Non chiamiamola intelligenza artificiale

Il motivo del grande successo nella stampa e nell'opinione pubblica in generale è dovuto esclusivamente al fascino che esercita su di noi l'idea di una macchina che pensa e forse diventa cosciente. Pensateci: se il termine "neurale" non fosse usato, potremmo mai associare la "rete neurale" all'intelligenza? Non credo. E se fosse chiamata "rete di approssimazione non lineare adattiva distribuita"? Con un nome del genere, nessuno lo definirebbe intelligente. Forse noioso, ma non intelligente. Sir Francis Crick scrive su questo:

Come è nata questa curiosa situazione? A parte alcuni entusiasti, la maggior parte dei teorici non crede che, ad esempio, i bambini imparino davvero a parlare usando un'unica, semplice rete di back-prop all'interno delle loro teste. Perché, allora, tali modelli sono considerati non solo utili, ma anche eccitanti? (Crick. La recente eccitazione per le reti neurali. Nature, 337:129-132; 1989)

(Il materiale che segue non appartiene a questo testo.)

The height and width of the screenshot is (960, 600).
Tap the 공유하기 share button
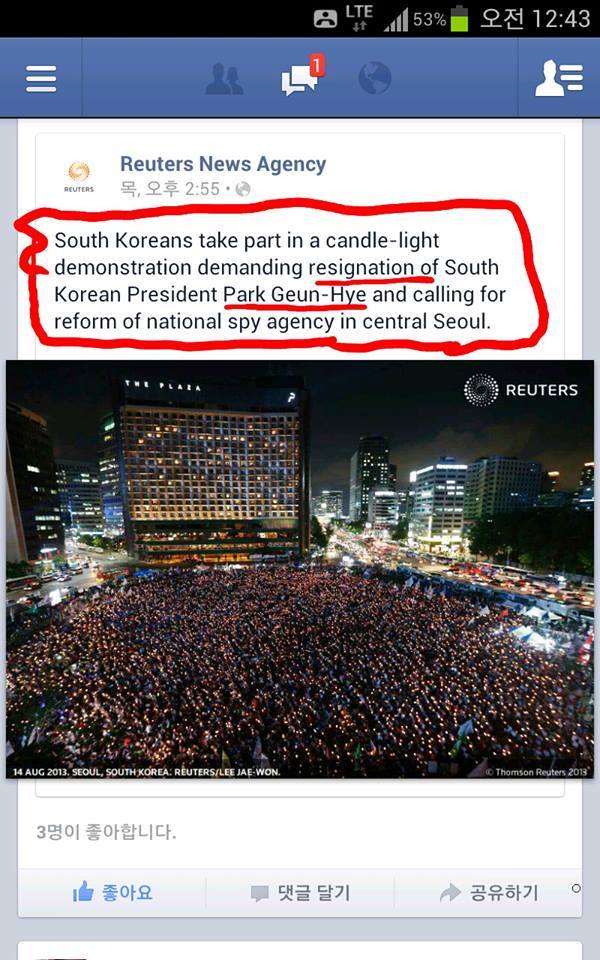coord(488,893)
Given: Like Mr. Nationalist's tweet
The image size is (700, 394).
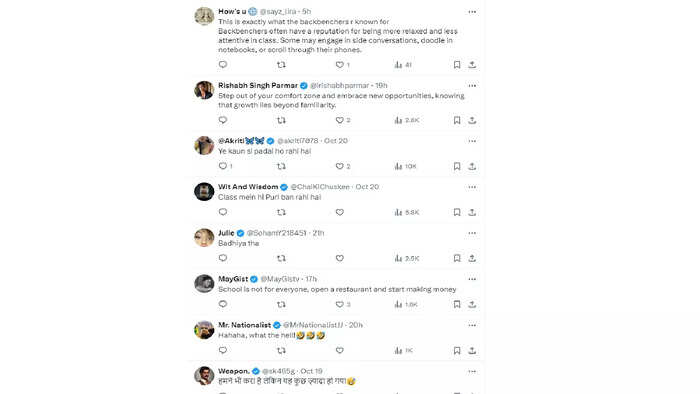Looking at the screenshot, I should click(x=340, y=350).
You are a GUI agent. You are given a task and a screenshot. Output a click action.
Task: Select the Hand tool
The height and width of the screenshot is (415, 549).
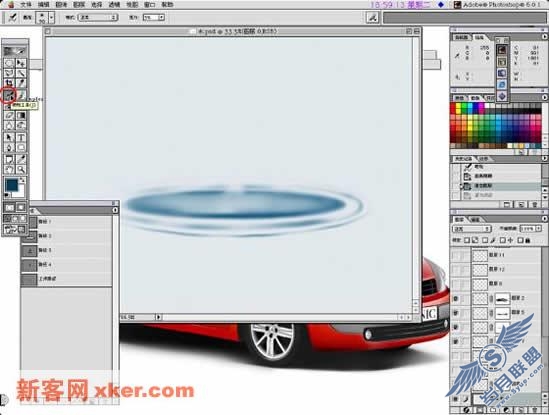tap(9, 170)
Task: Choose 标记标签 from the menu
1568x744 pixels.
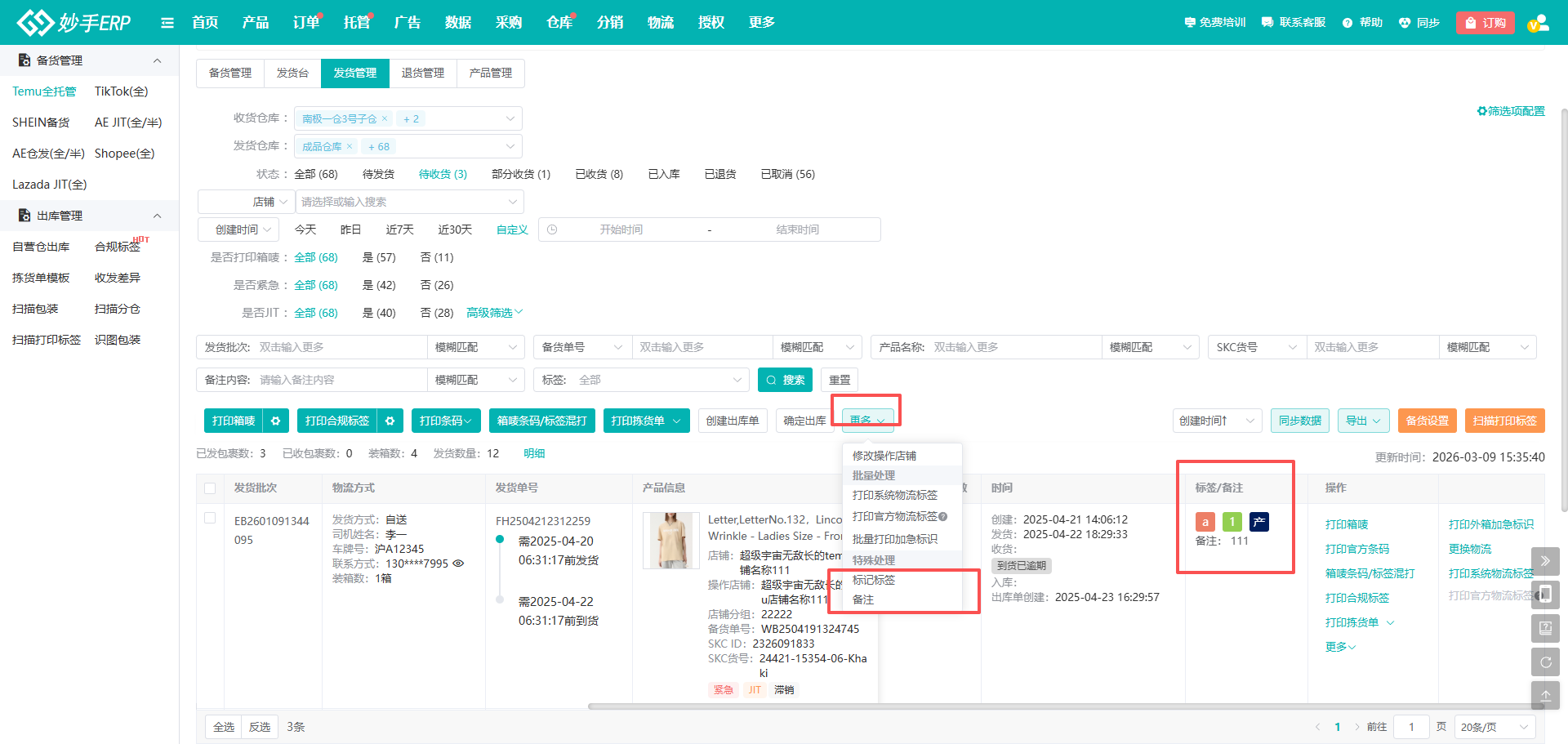Action: 875,580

Gli uccelli hanno sempre ispirato gli esseri umani a volare, ma gli aeroplani di oggi non sembrano scheletri metallici che sbattono le ali in fibra sintetica e respirano, mangiano, defecano e si riproducono da soli. Fanno molto meno, ovviamente, ma quello che fanno (volare) lo fanno molto bene, e molto meglio degli uccelli che li hanno ispirati. L'ispirazione va bene, naturalmente, ma antropomorfizzare le "reti neurali profonde" ci porterà solo a fraintendere ciò che l'intelligenza artificiale può davvero fare. Vogliamo davvero chiamare gli aeroplani "uccelli artificiali"?

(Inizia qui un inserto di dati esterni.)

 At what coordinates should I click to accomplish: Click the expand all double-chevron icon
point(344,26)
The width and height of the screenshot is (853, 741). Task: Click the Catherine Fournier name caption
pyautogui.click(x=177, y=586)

Una vera rivoluzione della medicina dei “big data” sarà possibile solo quando il medico di precisione riuscirà a coinvolgere nel suo lavoro l'analista dei dati, integrando il mondo dei numeri nella costruzione della storia del paziente. Allo stesso modo, l'analista dei dati dovrà essere trasportato nel contesto clinico, per comprendere quella parte di realtà che i numeri da soli non riescono a mostrare. Questo richiede una contaminazione reciproca tra medici e analisti dei dati, coinvolgendoli nelle rispettive sfere professionali. Potremmo definire questo processo una vera e propria opera d'arte collettiva.

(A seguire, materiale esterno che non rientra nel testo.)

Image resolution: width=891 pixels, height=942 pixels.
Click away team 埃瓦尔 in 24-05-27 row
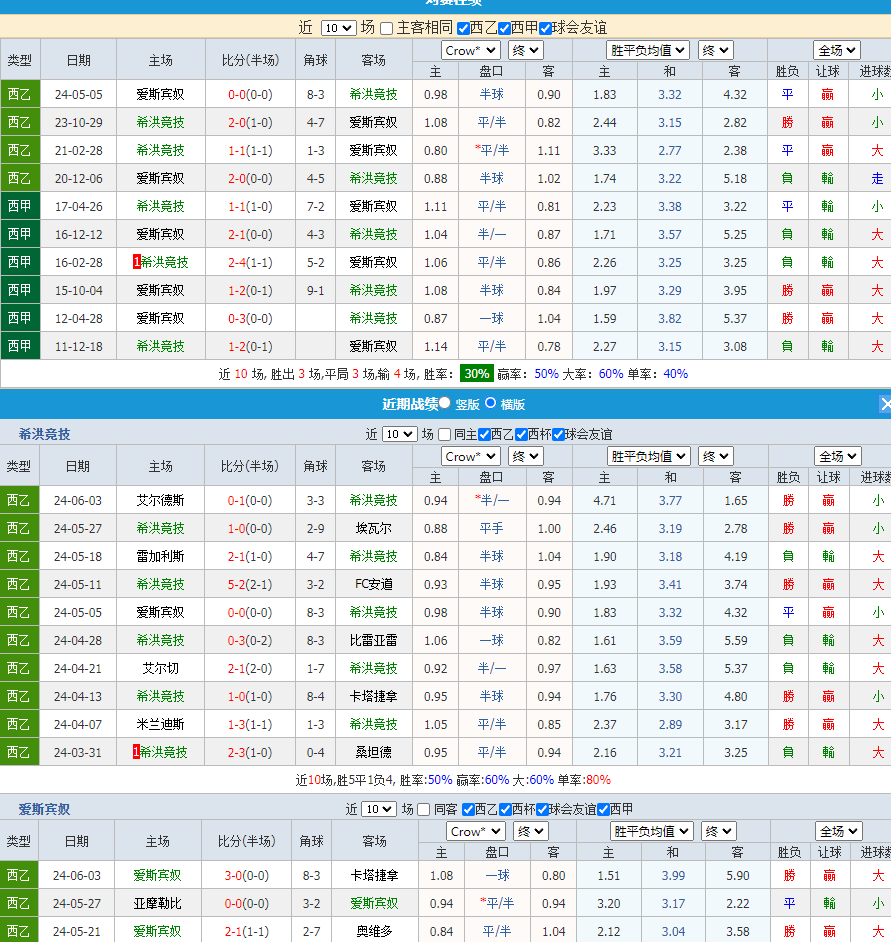click(x=373, y=528)
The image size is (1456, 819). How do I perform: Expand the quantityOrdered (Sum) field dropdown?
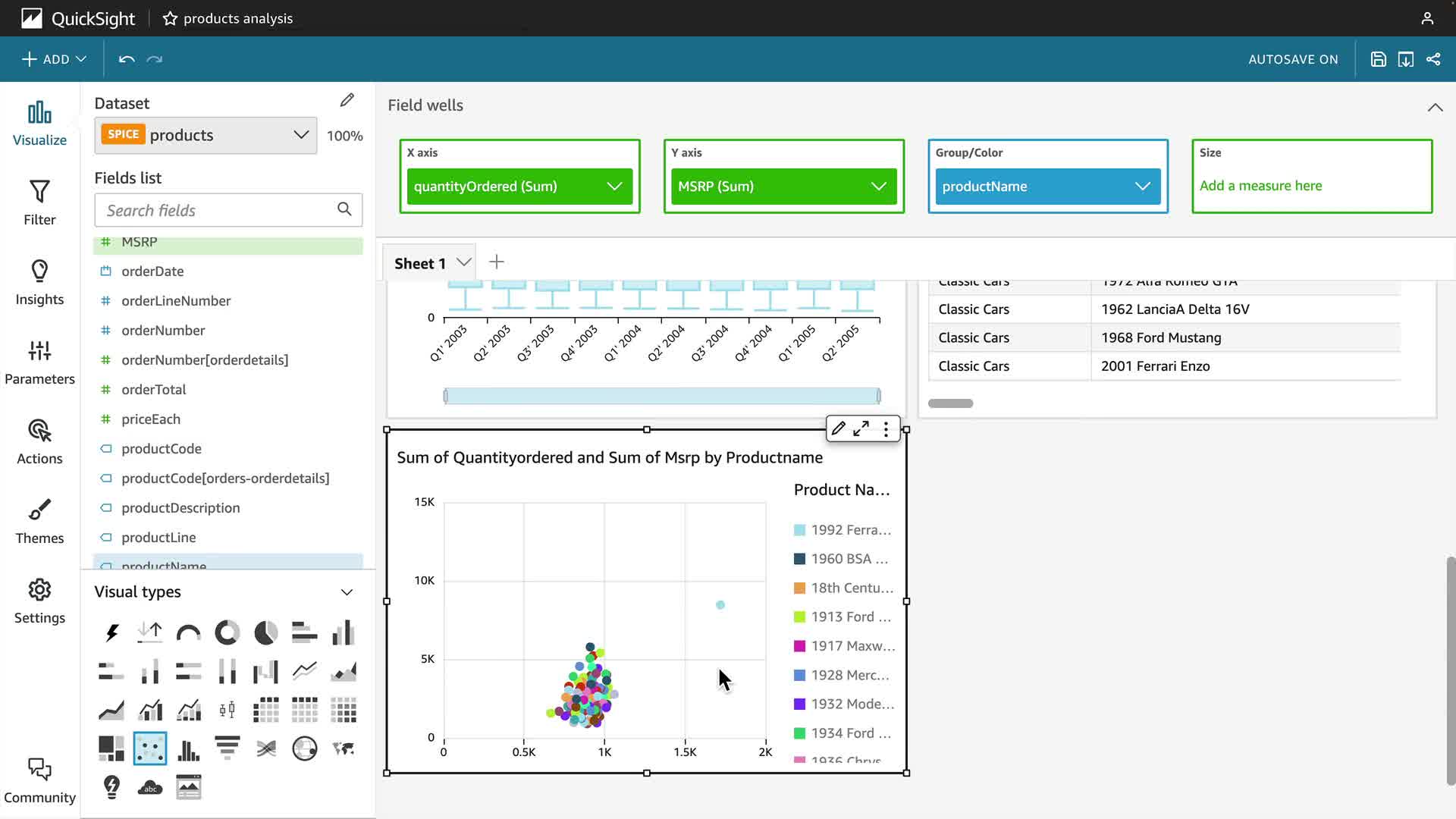point(614,187)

Non si può, infatti, pensare di utilizzare i risultati di un algoritmo senza sapere come sia stato costruito, su quali ipotesi, su quali dati e su quale visione del problema che ci interessa. Non è più nemmeno pensabile l’idea di separare il mondo dell'analisi dei dati, degli algoritmi più o meno intelligenti, da quello del medico, del clinico, che deve usare questi algoritmi per fare il suo lavoro, per diagnosticare, per prognosticare, per trattare.